┌──

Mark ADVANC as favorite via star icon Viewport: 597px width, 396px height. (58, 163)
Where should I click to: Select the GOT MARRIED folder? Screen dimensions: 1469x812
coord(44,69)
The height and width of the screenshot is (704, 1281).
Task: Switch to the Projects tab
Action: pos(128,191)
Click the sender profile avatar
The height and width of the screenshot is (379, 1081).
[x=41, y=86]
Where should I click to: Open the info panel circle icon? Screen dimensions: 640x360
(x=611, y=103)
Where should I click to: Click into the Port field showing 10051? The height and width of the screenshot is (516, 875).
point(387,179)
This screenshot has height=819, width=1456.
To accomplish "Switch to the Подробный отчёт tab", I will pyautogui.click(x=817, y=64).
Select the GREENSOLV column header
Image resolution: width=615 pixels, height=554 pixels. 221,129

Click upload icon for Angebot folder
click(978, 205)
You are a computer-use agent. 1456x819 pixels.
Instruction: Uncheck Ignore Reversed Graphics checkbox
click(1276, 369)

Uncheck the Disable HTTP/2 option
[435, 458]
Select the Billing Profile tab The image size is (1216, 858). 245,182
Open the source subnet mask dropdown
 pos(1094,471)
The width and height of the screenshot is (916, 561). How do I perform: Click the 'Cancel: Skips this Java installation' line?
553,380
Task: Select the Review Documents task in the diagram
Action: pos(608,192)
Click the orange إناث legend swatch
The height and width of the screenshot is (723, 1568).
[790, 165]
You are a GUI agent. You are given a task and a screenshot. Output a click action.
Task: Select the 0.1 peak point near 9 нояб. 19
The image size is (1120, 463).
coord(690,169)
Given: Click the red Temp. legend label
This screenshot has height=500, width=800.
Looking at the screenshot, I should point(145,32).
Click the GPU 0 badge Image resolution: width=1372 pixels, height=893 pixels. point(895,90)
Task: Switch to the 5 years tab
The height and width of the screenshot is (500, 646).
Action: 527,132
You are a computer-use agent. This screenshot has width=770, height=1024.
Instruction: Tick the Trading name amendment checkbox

└──

**GIVEN PROBLEM:** Reproduce the data verbatim, from its first line through the line containing "coord(690,169)", both included.

**WRITTEN RESPONSE:**
Mark ADVANC as favorite via star icon Viewport: 597px width, 396px height. (58, 163)
Where should I click to: Select the GOT MARRIED folder? Screen dimensions: 1469x812
coord(44,69)
The height and width of the screenshot is (704, 1281).
Task: Switch to the Projects tab
Action: pos(128,191)
Click the sender profile avatar
The height and width of the screenshot is (379, 1081).
[x=41, y=86]
Where should I click to: Open the info panel circle icon? Screen dimensions: 640x360
(x=611, y=103)
Where should I click to: Click into the Port field showing 10051? The height and width of the screenshot is (516, 875).
point(387,179)
This screenshot has height=819, width=1456.
To accomplish "Switch to the Подробный отчёт tab", I will pyautogui.click(x=817, y=64).
Select the GREENSOLV column header
Image resolution: width=615 pixels, height=554 pixels. 221,129

Click upload icon for Angebot folder
click(978, 205)
You are a computer-use agent. 1456x819 pixels.
Instruction: Uncheck Ignore Reversed Graphics checkbox
click(1276, 369)

Uncheck the Disable HTTP/2 option
[435, 458]
Select the Billing Profile tab The image size is (1216, 858). 245,182
Open the source subnet mask dropdown
 pos(1094,471)
The width and height of the screenshot is (916, 561). How do I perform: Click the 'Cancel: Skips this Java installation' line?
553,380
Task: Select the Review Documents task in the diagram
Action: pos(608,192)
Click the orange إناث legend swatch
The height and width of the screenshot is (723, 1568).
[790, 165]
You are a GUI agent. You are given a task and a screenshot. Output a click action.
Task: Select the 0.1 peak point near 9 нояб. 19
The image size is (1120, 463).
coord(690,169)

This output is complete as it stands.